Check the debugger.
The encoding could be the thing here since if it’s utf-8 can be one or more bytes.
Try .Bytes you’ll get the actual bytes count.
You can alos check to see if the string is corrupted (has invisible chars in it) by selecting the string and right click - > “Clean invsible ascii characters”
It’s a bug if Length should return the number of characters. The simple test is put it into a textarea, if pressing the arrow key once moves over the character e.g. 1 character then it should be 1
Things like Left, Middle etc. should then work as if its one character and not cut the thing in half like it does now (another bug).
‘a’ consists of 2 UTF-8 sequences: E298BA & EFB88F while ‘b’ consists of 1 UTF-8 sequence: F09F9880
The Xojo string functions have always operated on code points rather than user perceived characters which are a higher level text concept.
If you want user perceived characters you will probably have to count them using the Characters iterator. I’m sure manipulating strings at a user perceived character level would also be possible with a bit of work.
Is it a bug? I would say not. You can process strings either as code points or as user perceived characters. Many years ago, Realbasic chose code points for some reason. Maybe the concept of user perceived characters didn’t exist at the time or maybe the string processing code just didn’t support them.
If Xojo changed how this worked then it would break lots of code. Some of our apps interact with 3rd party libraries which also process text the same way so changing this would be a show stopper for us.
From what I can remember, the Xojo text data type did operate on user perceived characters so you could say that deprecating it was a step backwards. Maybe an enhancement to String would be to introduce an additional set of string methods (or maybe parameters on the existing methods) that specified code point mode or user perceived character mode.
I would say yes.
For me str.length() should return length in chars as stated in the manual. str.bytes() the number of bytes. Codepoints needs another method like str.codepoints().
Your suggestion wouldn’t be fixing a bug though. It would be changing existing functionality which could break lots of existing code. Remember, that this isn’t just Length. It would also affect: Left, Right, IndexOf / Instr, Mid / Middle & Split (possibly others).
If Length was changed then the others would have to be changed. This would mostly convert String into the deprecated Text data type. I’m sure this would be useful for some but it would also break lots of code and would make string manipulation much slower for everyone.

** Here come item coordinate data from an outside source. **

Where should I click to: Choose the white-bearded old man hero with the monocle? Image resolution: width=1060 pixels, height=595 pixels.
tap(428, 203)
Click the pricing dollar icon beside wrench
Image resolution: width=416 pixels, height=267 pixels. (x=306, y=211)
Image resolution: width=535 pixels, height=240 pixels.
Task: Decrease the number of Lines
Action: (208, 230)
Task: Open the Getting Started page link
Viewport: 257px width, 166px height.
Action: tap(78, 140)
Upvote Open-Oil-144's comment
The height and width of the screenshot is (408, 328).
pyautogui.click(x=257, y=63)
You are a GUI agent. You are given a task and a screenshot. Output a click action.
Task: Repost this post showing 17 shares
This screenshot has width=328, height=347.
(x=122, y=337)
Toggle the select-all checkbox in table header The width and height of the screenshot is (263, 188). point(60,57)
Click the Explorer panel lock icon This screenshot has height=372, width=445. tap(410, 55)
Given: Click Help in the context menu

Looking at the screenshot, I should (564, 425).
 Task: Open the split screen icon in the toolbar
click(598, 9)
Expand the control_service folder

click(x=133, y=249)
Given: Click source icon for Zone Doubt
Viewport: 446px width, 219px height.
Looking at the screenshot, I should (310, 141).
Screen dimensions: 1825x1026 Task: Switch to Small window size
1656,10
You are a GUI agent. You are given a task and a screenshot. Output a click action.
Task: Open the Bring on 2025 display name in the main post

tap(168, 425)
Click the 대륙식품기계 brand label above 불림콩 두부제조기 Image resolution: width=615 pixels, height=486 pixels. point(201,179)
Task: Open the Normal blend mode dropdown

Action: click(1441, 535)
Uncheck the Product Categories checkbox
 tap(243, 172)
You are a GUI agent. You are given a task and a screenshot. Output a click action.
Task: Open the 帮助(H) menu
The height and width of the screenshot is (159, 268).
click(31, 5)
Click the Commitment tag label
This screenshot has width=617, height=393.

Remember, String won the String vs Text battle so that means living with the limitations.
If anything, the documentation is wrong as it should clearly mention code points but the whole concept of code points vs user perceived characters could be confusing to a lot of users.
The Characters iterator is the way to work with user perceived characters.
Its not just for backwards compatibility though. Processing strings at such a high level is not always required. It is also much slower to process strings when you are taking into account grapheme clusters as you have to apply Unicode rules to determine if a code point belongs with the previous one.
Any code “working” with a broken function is already broken. Fixing it It will just fix correct code, now containing an anomaly not yet noticed, waiting to happen. If it will break wrong code, so let it be, the good part is that it fix correct code.
Sure, but you should not spread in the docs that the current wrong behavior is an expected behavior, or people will start another round of workarounds that will be broken when fixed.